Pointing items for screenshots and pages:
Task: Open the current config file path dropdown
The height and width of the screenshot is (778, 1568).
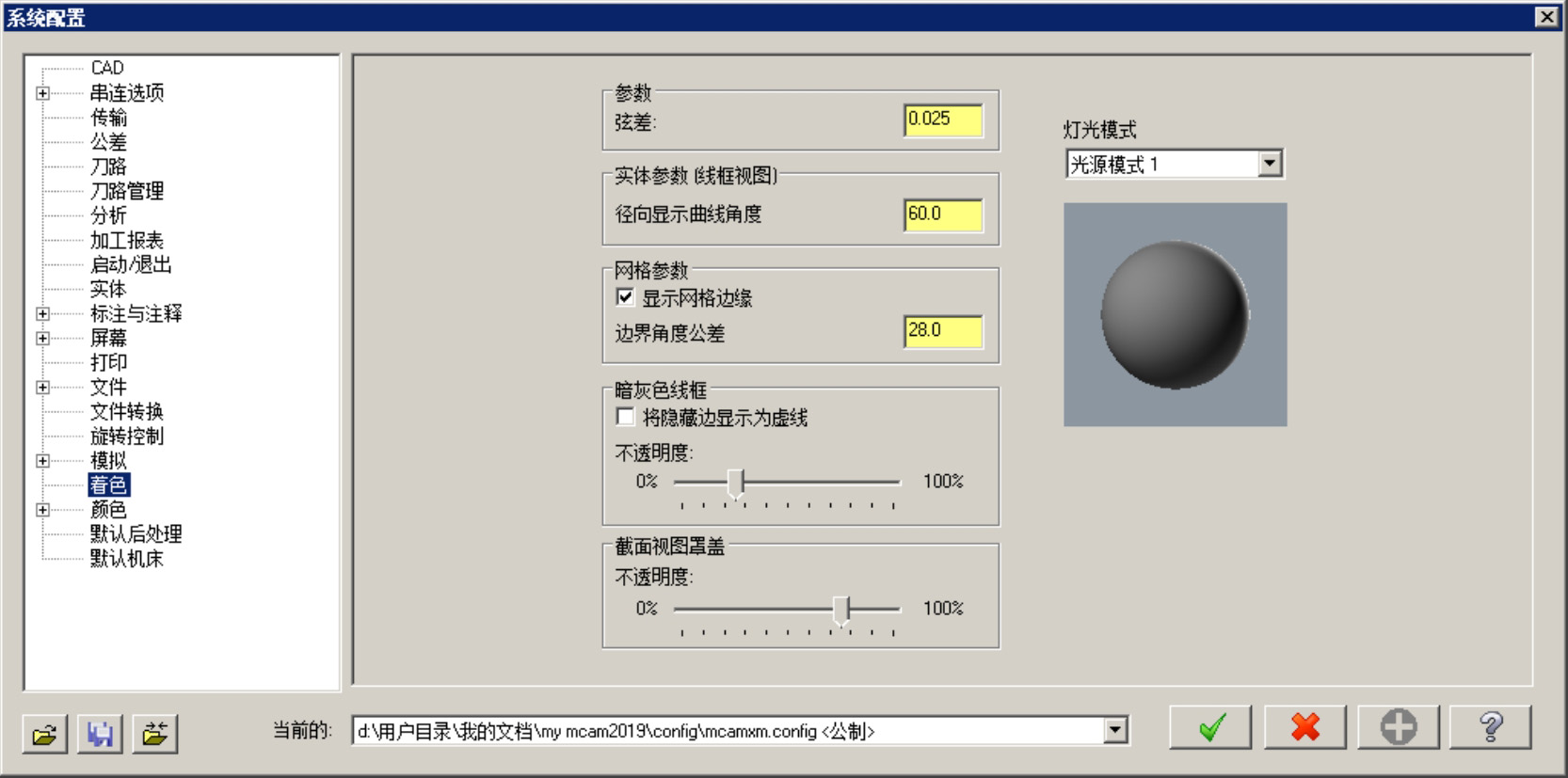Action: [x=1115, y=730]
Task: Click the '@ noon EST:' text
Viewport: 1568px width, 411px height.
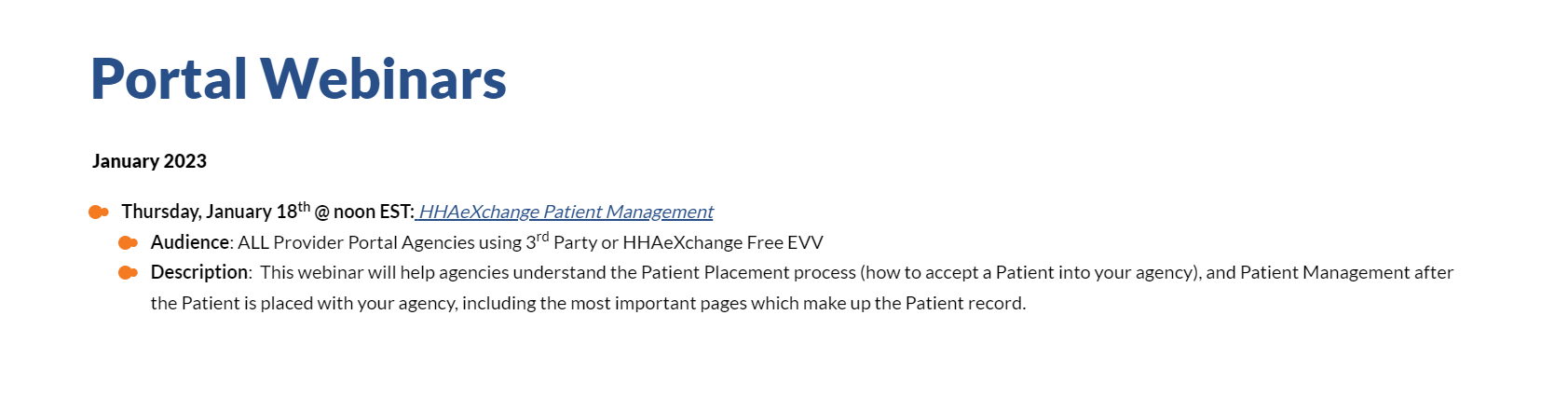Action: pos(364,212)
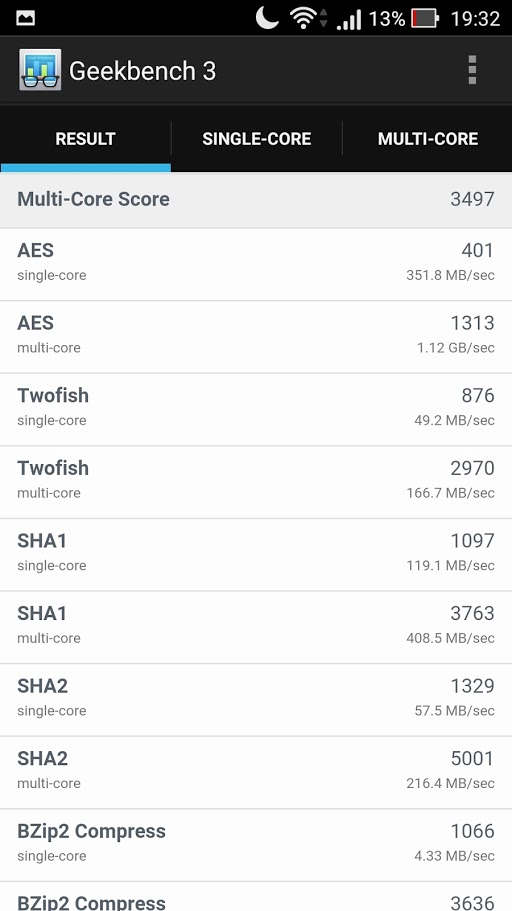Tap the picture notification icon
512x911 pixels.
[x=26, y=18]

Stated exercise: Reproduce each item above line for line, omitting the pictures.

Response:
Task: Open the current config file path dropdown
The height and width of the screenshot is (778, 1568).
Action: [x=1115, y=730]
Task: Click the '@ noon EST:' text
Viewport: 1568px width, 411px height.
Action: pos(364,212)
Tap the picture notification icon
512x911 pixels.
[x=26, y=18]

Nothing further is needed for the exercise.